LEMAIRE, MARIE-MARGUERITE, supérieure des Sœurs de la charité de l’Hôpital Général de Montréal, née le 14 mai 1769 à Lac-des-Deux-Montagnes (Oka, Québec), fille d’Ignace Lemaire, marchand, et de Marie-Louise Castonguay ; décédée le 12 avril 1838 à Montréal.

Marie-Marguerite Lemaire fréquenta une école tenue par les religieuses de la Congrégation de Notre-Dame, où elle fit preuve de talent. Après ses études, elle assista son père dans son commerce, et sa mère dans les travaux domestiques. Pendant ses loisirs, elle lisait principalement des hagiographies. Aussi sérieuse que talentueuse, elle aspirait à la vie religieuse. À 16 ans, elle sollicita son entrée à l’Hôtel-Dieu de Montréal, mais on la refusa à cause d’une légère infirmité qui la faisait boiter. La jeune fille réitéra sa demande auprès de l’Hôpital Général de Montréal, où on l’accepta en raison de ses nombreux talents. Elle entra au couvent le 21 novembre 1785 et prononça ses vœux perpétuels le 24 janvier 1788.

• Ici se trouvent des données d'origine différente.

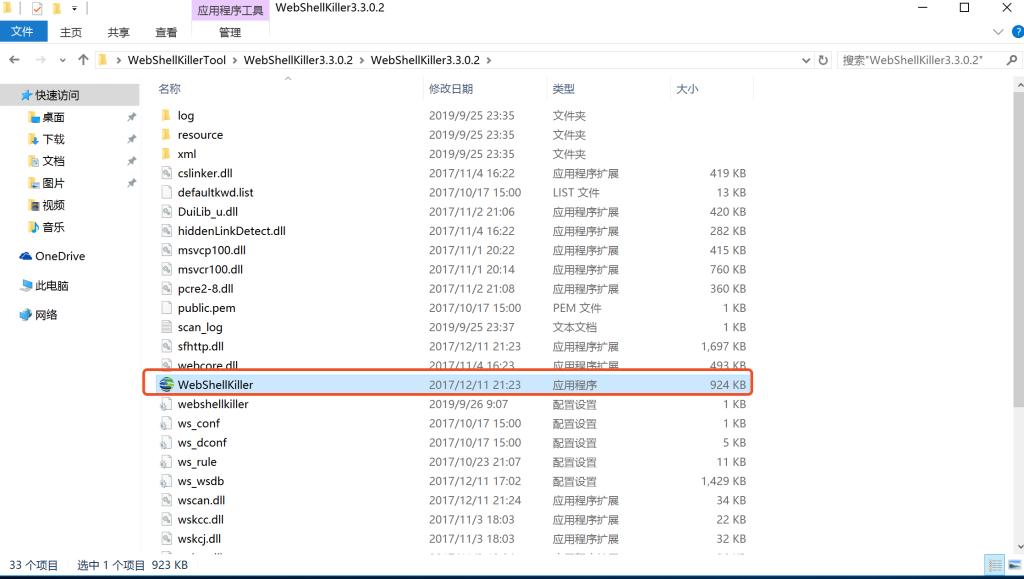The image size is (1024, 579).
Task: Click the ws_rule configuration file icon
Action: [167, 462]
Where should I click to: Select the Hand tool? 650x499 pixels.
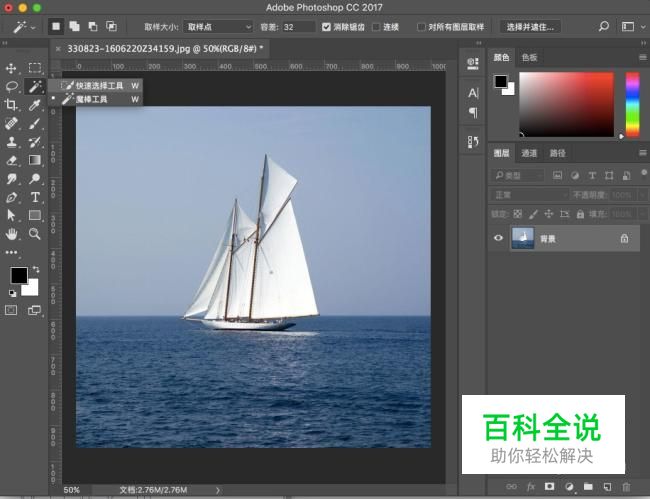(x=12, y=233)
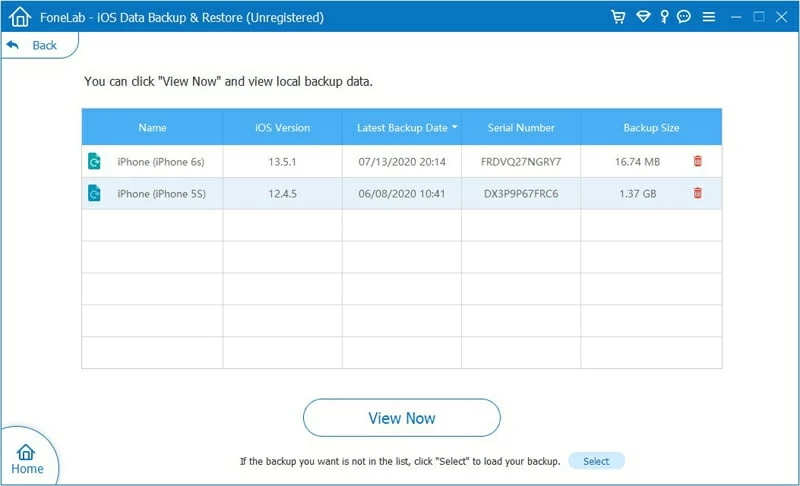Click the Backup Size column header

click(x=650, y=128)
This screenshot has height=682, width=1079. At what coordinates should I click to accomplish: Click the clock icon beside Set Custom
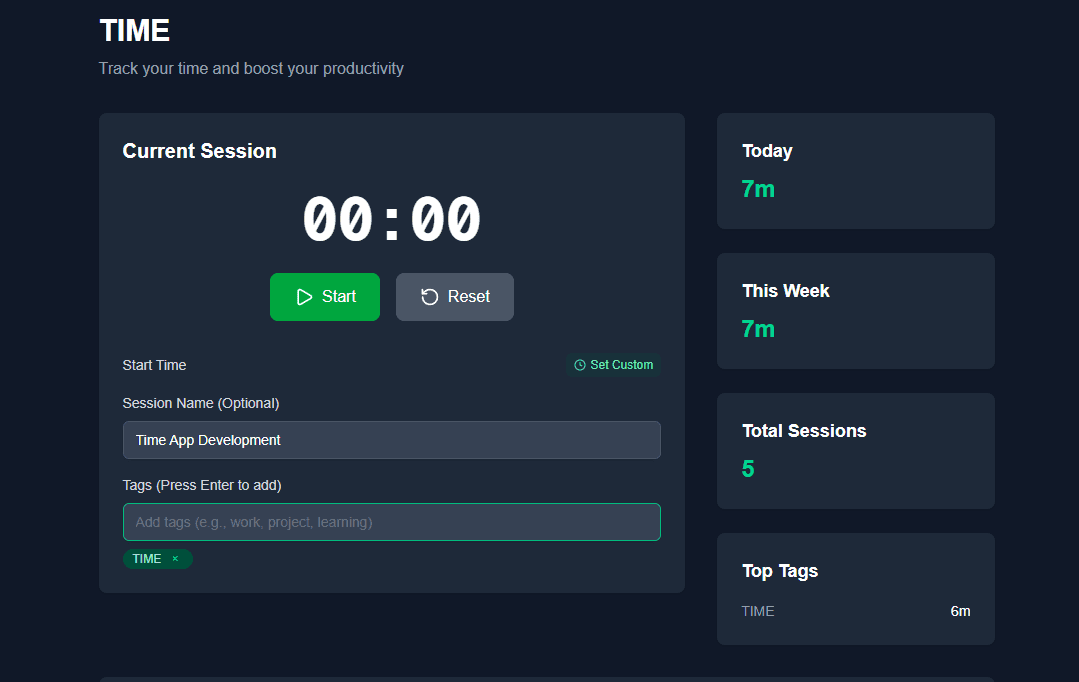pyautogui.click(x=580, y=365)
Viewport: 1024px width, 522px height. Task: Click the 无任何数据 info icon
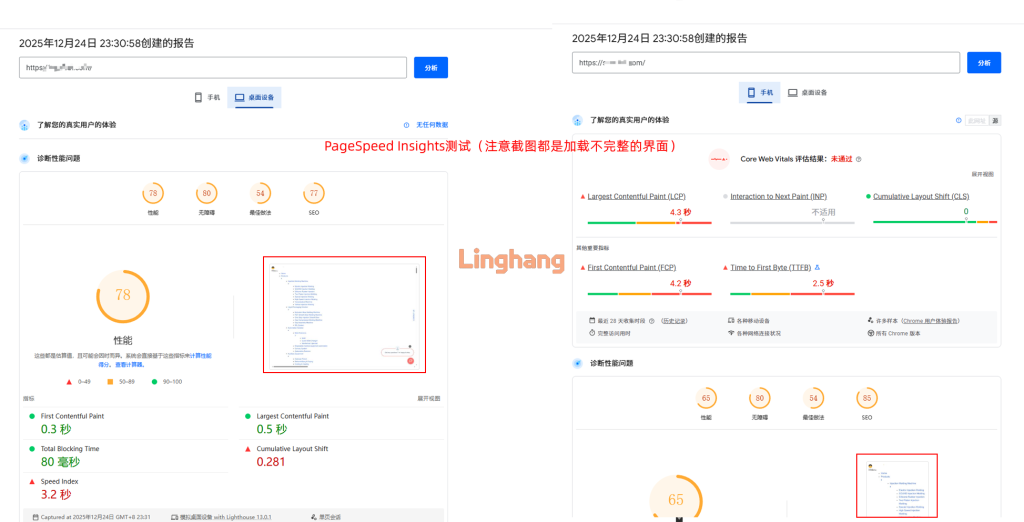(407, 125)
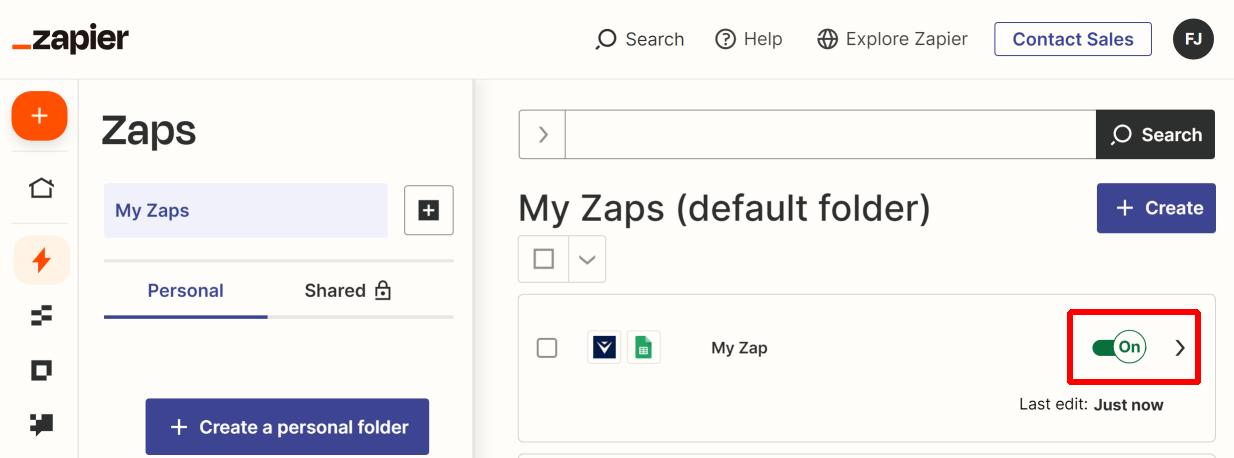Open the Interfaces icon in left sidebar
The width and height of the screenshot is (1234, 458).
tap(41, 371)
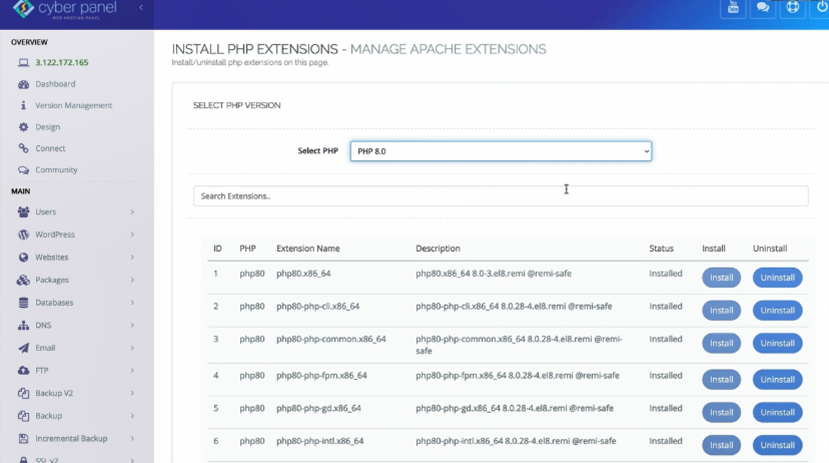The width and height of the screenshot is (829, 463).
Task: Open Version Management menu item
Action: point(73,105)
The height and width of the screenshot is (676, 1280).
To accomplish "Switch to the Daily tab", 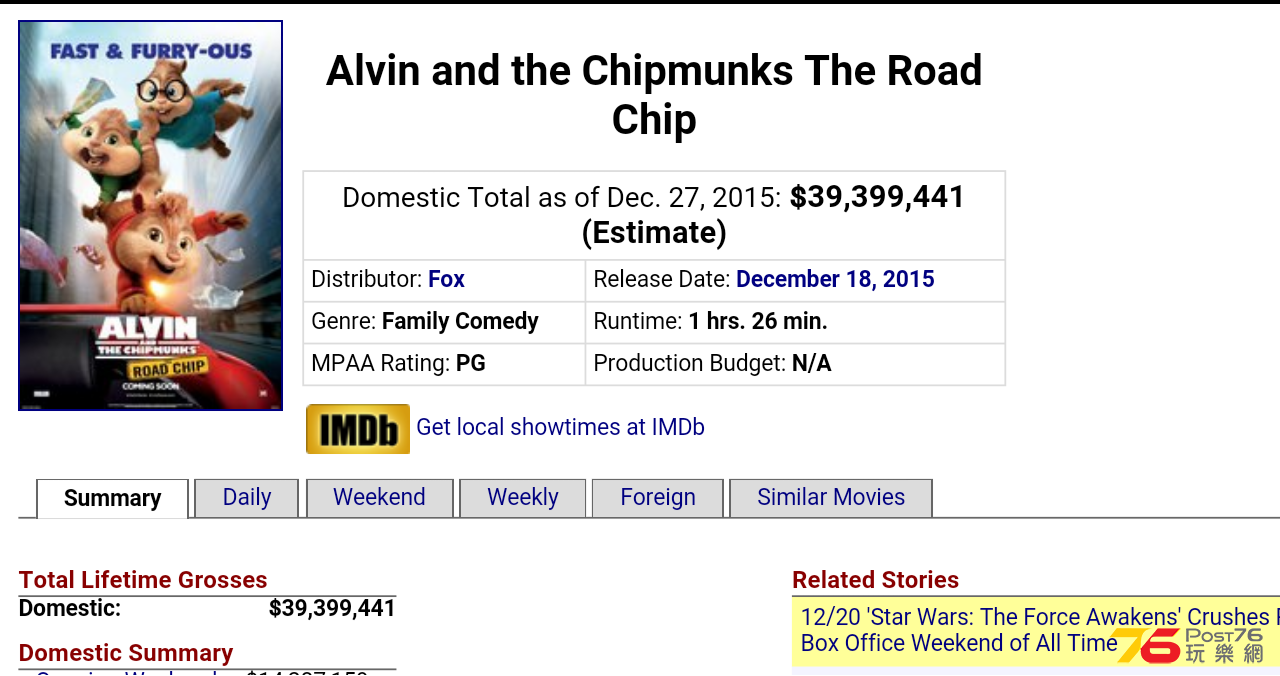I will 247,497.
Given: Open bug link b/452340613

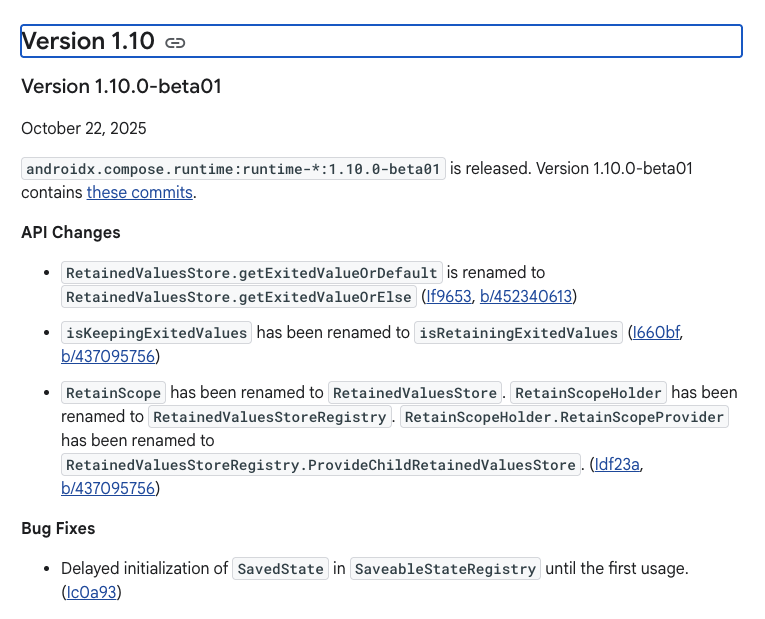Looking at the screenshot, I should tap(526, 296).
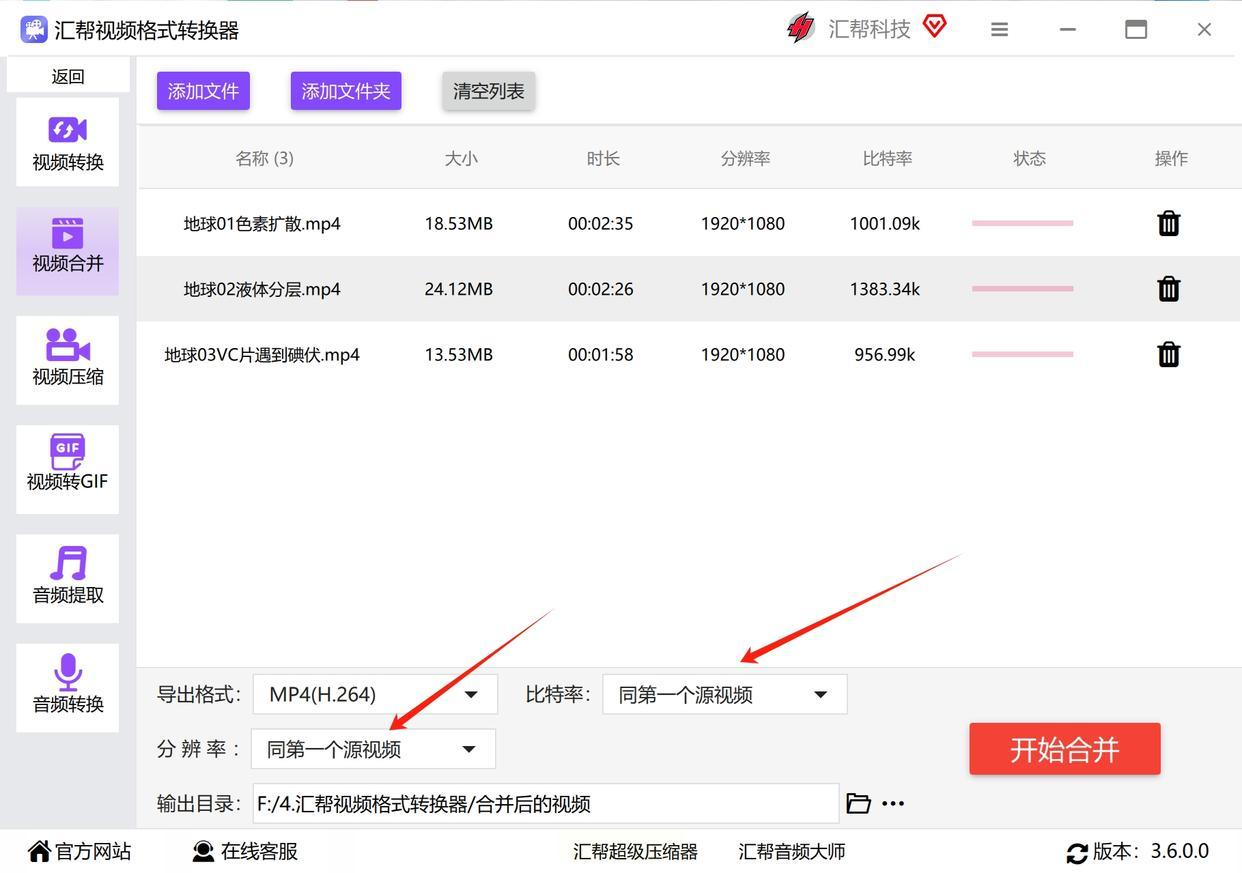1242x873 pixels.
Task: Remove 地球02液体分层.mp4 using its trash icon
Action: pos(1168,289)
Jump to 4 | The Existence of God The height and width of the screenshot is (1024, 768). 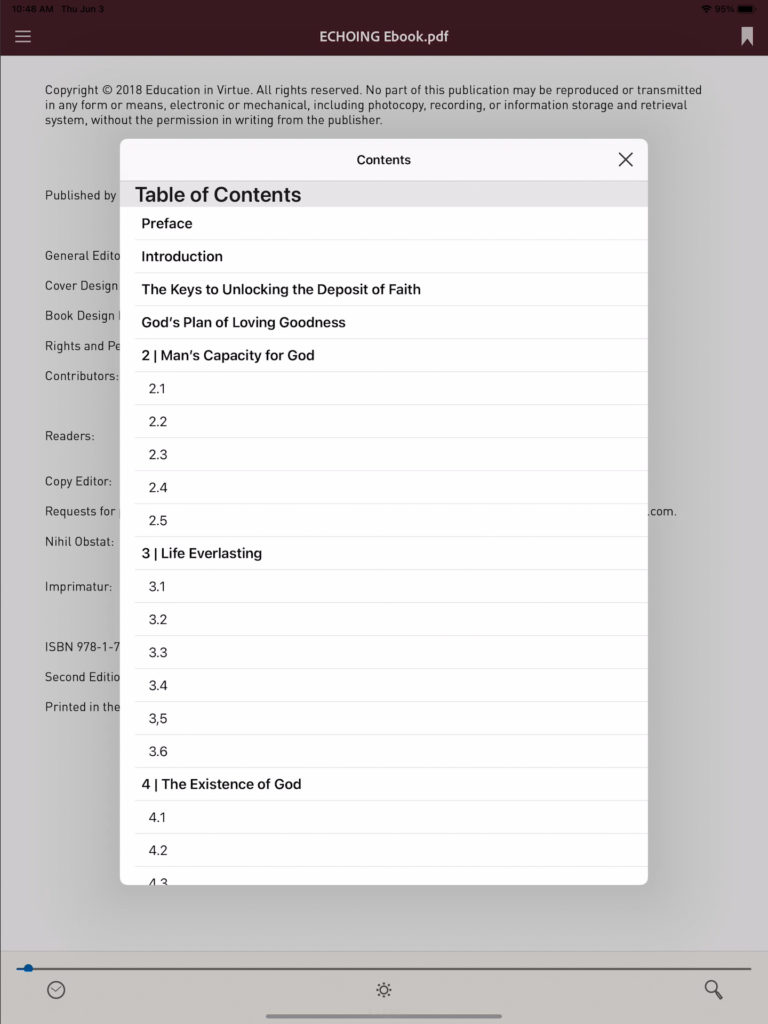tap(221, 784)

Sœur Lemaire était animée d’une ardeur au travail peu commune. Après s’être dévouée une dizaine d’années à des tâches obscures, elle devint économe de la communauté en 1798. À ce titre, elle administrait la seigneurie de Châteauguay et l’île Saint-Bernard, propriétés de l’Hôpital Général. Ainsi elle dressa elle-même le papier terrier du fief ; elle engagea ensuite un arpenteur pour en fixer officiellement les limites. Elle eut aussi à se défendre contre les Indiens de Caughnawaga (Kahnawake) qui voulaient s’emparer de l’île Saint-Bernard. Elle alla même jusqu’à les braver en arrachant leurs semences. Ils décidèrent de battre en retraite. De son côté, le seigneur de Beauharnois, par l’intermédiaire d’un agent, voulut prendre possession des îles de la Paix et il y fit même abattre des arbres. On porta cette affaire devant les tribunaux, qui donnèrent gain de cause à sœur Lemaire ; on dédommagea la communauté pour les pertes qu’elle avait subies.

Sœur Lemaire fit preuve de vigilance et de fermeté au moment de la construction du canal de Lachine. Les ingénieurs voulurent empiéter sur les terres de la communauté, situées à Pointe-Saint-Charles (Montréal), mais l’économe se rendit sur les lieux des travaux et protesta énergiquement. Les contrevenants reconnurent que les religieuses étaient dans leur droit.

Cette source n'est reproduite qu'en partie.